Baxter has a weight problem. I don’t like to remind him of it too often. When I call him a “fat cat” he gets insulted. I have had him on special weight control food from the veterinarian for many years. It costs me a bundle; it hasn’t worked; but Baxter is fat and happy with it, so I continue to provide the “special formula.” I swear to the vet that I only feed him a half a cup a day. She tells me that a weight problem is common in neutered, indoor male cats. They don’t get enough exercise roaming and hunting for food. Why spend energy when provisions are provided for you? Baxter isn’t dumb, just overweight.

Perhaps we need to consider the same question when it comes to our faith life. Hopefully, we feed our spirits on the Bread of Life every week or more often. We take in Christ through the Eucharist’s word, sacrament, community and leadership. We digest the message of the scriptures, and we draw close to the Lord in communion with His very Body and Blood. We enjoy the fellowship of the assembly gathered to offer worship, and we acknowledge Christ the Shepherd and Priest in the presider at the altar. We take it all in, but what do we do with it once the celebration is concluded.
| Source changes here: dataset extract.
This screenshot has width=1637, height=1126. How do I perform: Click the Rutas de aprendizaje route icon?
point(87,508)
Eucharist is not a bedtime snack to sleep on. It is food for the journey to give us the energy we need to keep moving through life’s encounters and challenges in faith. When we are told to “Go in peace,” this isn’t an injunction to rest and relax, but to go about the mission of the church with a sense of peaceful confidence and trust in God as we spread the Word and witness to God’s love for all in service. Evangelization is not something added on to our faith once we have free time from all the important things we do each day. It is making the mission of the Eucharist part of those important things. What we see and hear at worship we need to work at making visible, heard and effective in our daily activities. Certainly, we have to carry out our jobs efficiently and competently, but we also need to do so with a sense of caring for those affected by our work. We need to recognize opportunities to speak and offer guidance for upholding what we believe about God and humanity, not with a sense of self-righteous indignation but of humble respect for others that our faith allows us to see.
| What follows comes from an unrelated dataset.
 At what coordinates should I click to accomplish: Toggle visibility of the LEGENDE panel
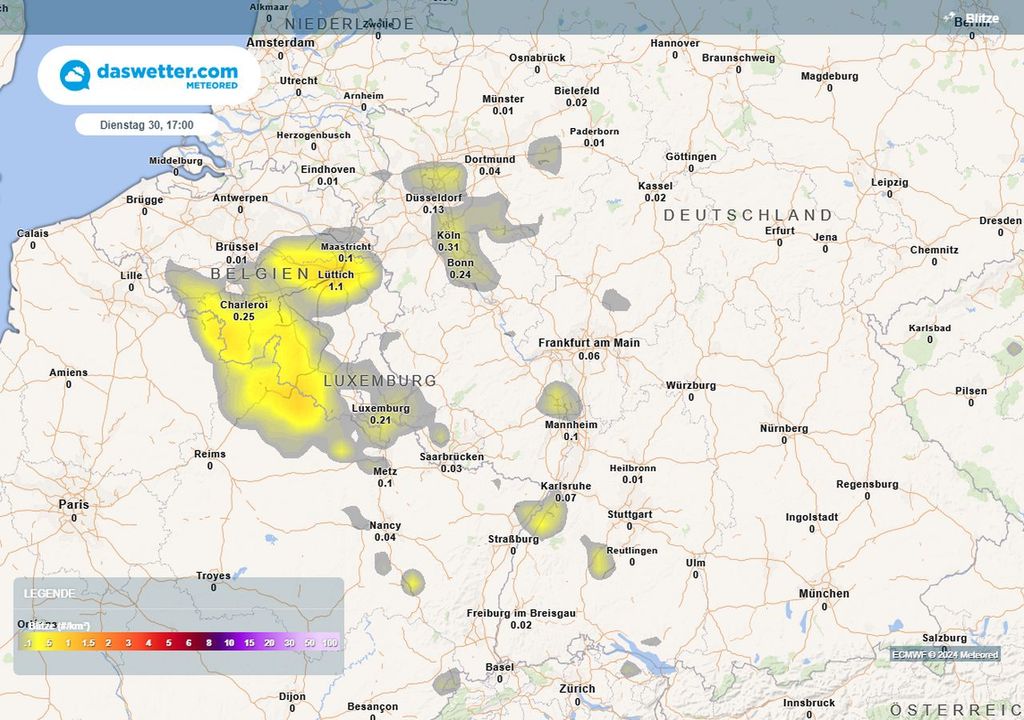pos(47,592)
A Eucharistic attitude and style isn’t easy to achieve. That’s why we come back week after week to worship together and renew our communion in God with each other. But we worship not just for ourselves. We gather for Eucharist to become God’s agents in the world. Through the Holy Spirit Who renews His mark on us at every Eucharist, we are commissioned to transform the situations we face each day to be more Christ-like, more loving and generous, more respectful and hopeful, more transparent to the holy.
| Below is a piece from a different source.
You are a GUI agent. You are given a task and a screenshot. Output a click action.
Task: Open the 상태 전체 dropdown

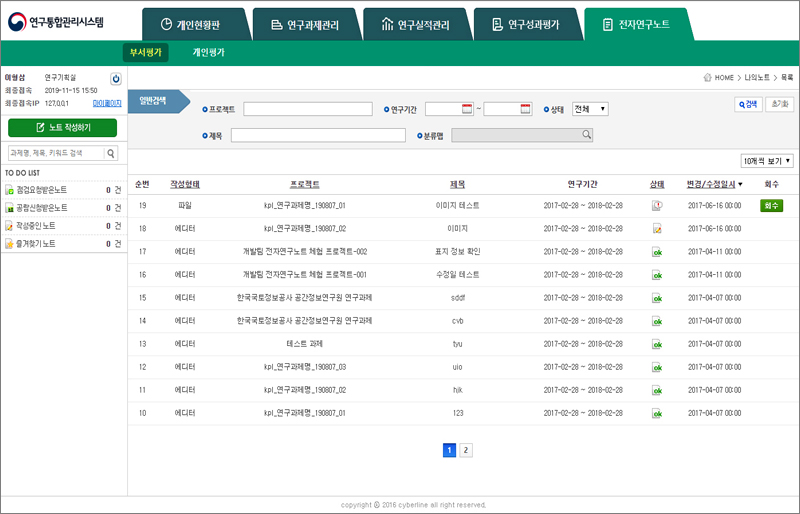590,109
Baxter isn’t totally to blame for being fat and lazy. I don’t give him a lot to do around the house. But God charges us at every Eucharist to build the Kingdom, to make over the world as He wants it to be for us, to be evangelizers who give to others what we receive at Eucharist. There’s no place for fat and lazy Catholic Christians in the divine scheme of things. We are on a journey to the Kingdom, and everyone who is fed on the Body and Blood of Christ is sent to do Christ’s work on the way.